This trial is active, not recruiting.

Conditions multiple myeloma, diffuse large b-cell lymphoma, glioblastoma multiforme, hepatocellular carcinoma, non-small cell lung cancer, neuroendocrine tumors of non-pancreatic origin, hormone receptor-positive breast cancer
Treatment cc-223
Phase phase 1/phase 2
Target mTOR
Sponsor Celgene Corporation
Start date July 2010
End date May 2017
Trial size 173 participants
Trial identifier NCT01177397, CC-223-ST-001


The main purpose of this first human study with CC-223 is to assess the safety and action of a new class of experimental drug (dual mTOR inhibitors) in patients with advanced tumors unresponsive to standard therapies and to determine the appropriate dose and tumor type for later-stage clinical trials.

United States No locations recruiting
Other Countries No locations recruiting

Study Design

Endpoint classification safety/efficacy study
Intervention model single group assignment
Masking open label
Primary purpose treatment
All patients will receive CC-223, but serial patient groups will receive different dose levels in Phase 1. The number of groups will be determined by the number of dose levels required to establish dose-limiting toxicity.
Part A: (closed to enrollment) Dose level starts with 7.5mg daily taken by mouth in cycles of 28 days. Level increases for different patient cohorts in 100% or 50% increments until optimal dose level is established for further study.
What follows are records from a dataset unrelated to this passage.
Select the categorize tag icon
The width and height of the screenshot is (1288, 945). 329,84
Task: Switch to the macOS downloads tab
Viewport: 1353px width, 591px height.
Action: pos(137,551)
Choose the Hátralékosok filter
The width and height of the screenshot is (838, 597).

Treatment continues for as long as patient benefits (i.e., until disease progression or unacceptable toxicity). Part B: (closed to enrollment) Optimal dose is administered in 28 day cycles until disease progression.

Primary Outcomes

time frame: From the time of informed consent, throughout dosing period and for 21 days after the last dose of CC-223
time frame: Throughout the first cycle (30 days) through to the first day of Cycle 2.

Secondary Outcomes

time frame: Throughout the first cycle (30 days) through to the first day of Cycle 2.
time frame: Every 2-3 months until proof of tumor progression

Eligibility Criteria

Male or female participants at least 18 years old.
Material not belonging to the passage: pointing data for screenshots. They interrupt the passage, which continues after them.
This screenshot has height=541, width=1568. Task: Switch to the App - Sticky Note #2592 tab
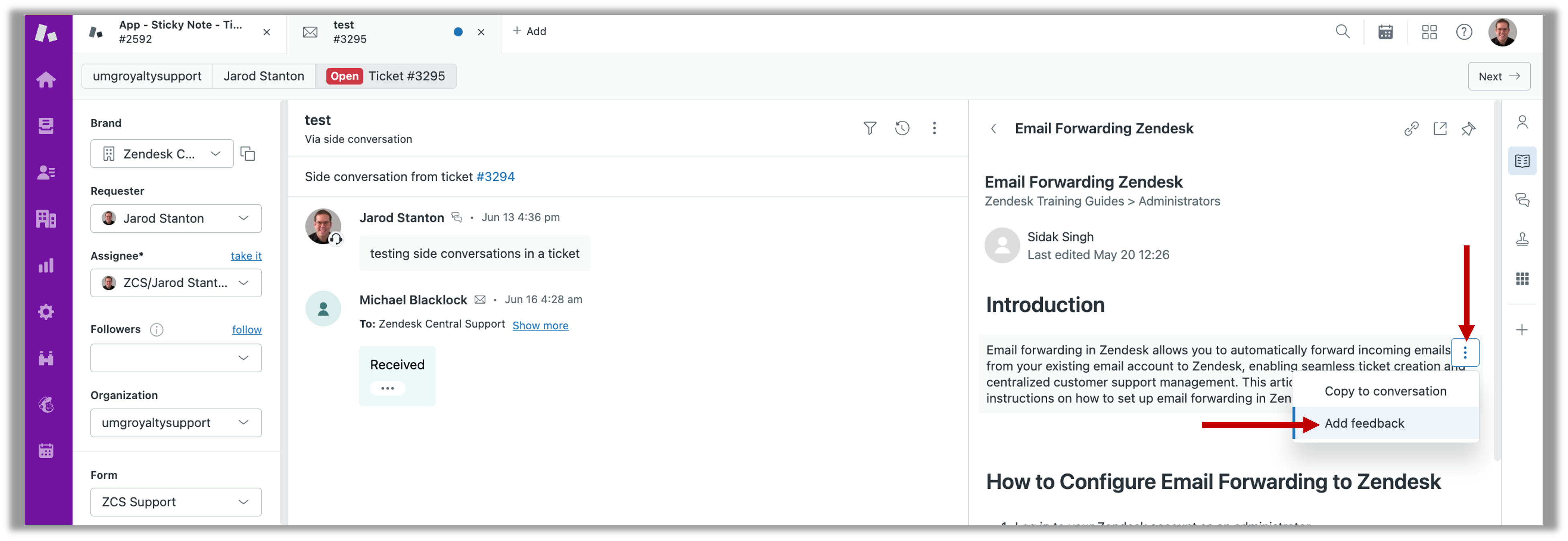pyautogui.click(x=179, y=32)
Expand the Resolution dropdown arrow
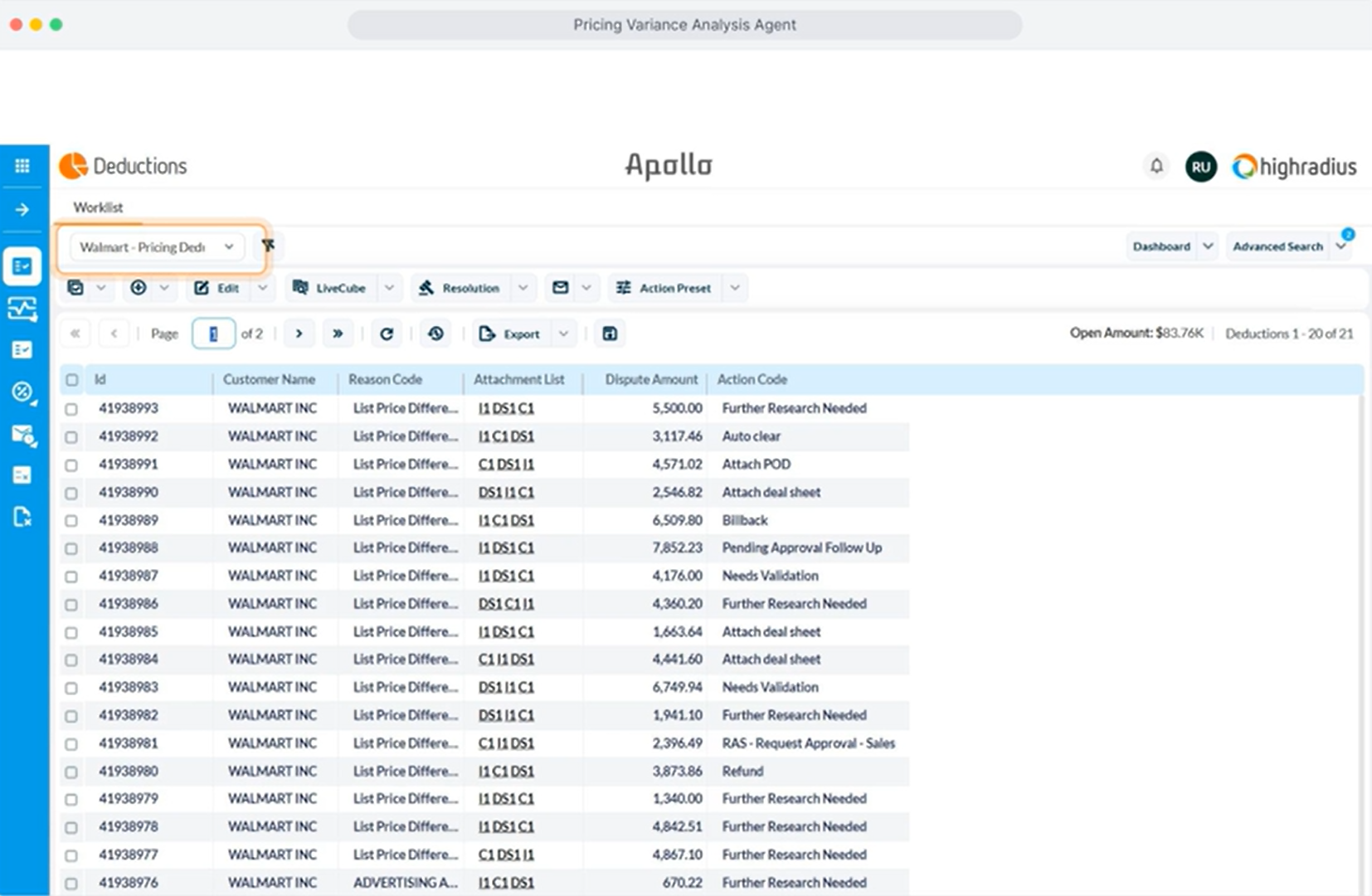This screenshot has height=896, width=1372. point(523,288)
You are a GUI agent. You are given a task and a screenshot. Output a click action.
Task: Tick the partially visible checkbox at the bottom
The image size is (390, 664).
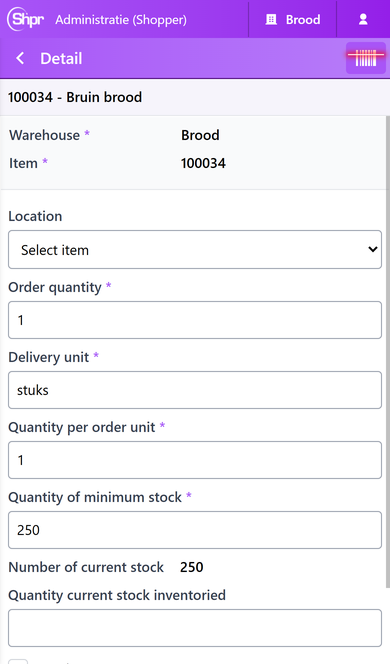18,661

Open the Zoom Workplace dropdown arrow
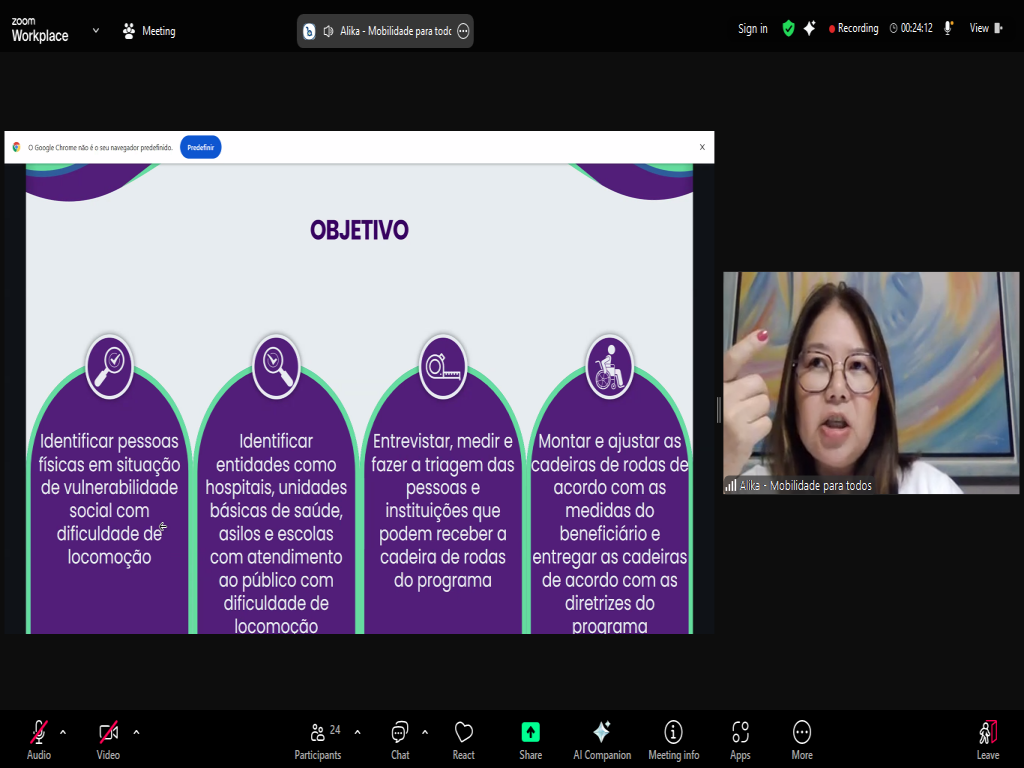coord(96,30)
Inclusion Criteria: - Histologically-confirmed advanced solid tumor, Non-Hodgkin Lymphoma or multiple myeloma - Patients have not tolerated or progressed on standard therapy, and no further standard therapy is available - Archival and screening tumor biopsy - Eastern Cooperative Oncology Group (ECOG) performance status 0-1 (solid tumors), 0-2 (hematologic malignancy) - Adequate organ function Exclusion Criteria: - Prior systemic cancer-directed treatments or investigational drugs within 4 weeks or 5 half lives, whichever is shorter, prior to starting study drug or who have not recovered from side effects of such therapy. Subjects must have recovered from any effects of recent radiotherapy that might confound the safety evaluation of study drug - Symptomatic brain metastases (prior Rx and stable metastases are OK) - Acute or chronic liver or renal disease or pancreatitis - Diarrhea ≥ Grade 2, impaired GI absorption - Impaired cardiac function - Diabetes requiring Rx, glucose >126 mg/dL, HbA1c ≥6.5% - Peripheral neuropathy ≥ Grade 2 - Pulmonary fibrosis - Known HIV infection - Known chronic hepatitis B or C virus (HBV/HCV) infection, unless comorbidity in subjects with HCC - Pregnant, inadequate contraception - Most concurrent second malignancies

Additional Information

Official title A Phase 1/2, Multi-Center, Open-Label, Dose Finding Study to Assess the Safety, Tolerability, Pharmacokinetics and Preliminary Efficacy of the mTOR Kinase Inhibitor CC-223 Administered Orally to Subjects With Advanced Solid Tumors, Non-Hodgkin Lymphoma, or Multiple Myeloma
Description Initially, patients will be treated with oral CC-223 for one month. During this time, various tests (involving blood and urine collections, ECGs, etc) will be performed. Those whose tumors stabilize or regress may continue receiving treatment for as long as they benefit from CC-223. Different dose levels of CC-223 will be tested in a dose-rising study design.
Trial information was received from ClinicalTrials.gov and was last updated in August 2016.
Information provided to ClinicalTrials.gov by Celgene Corporation.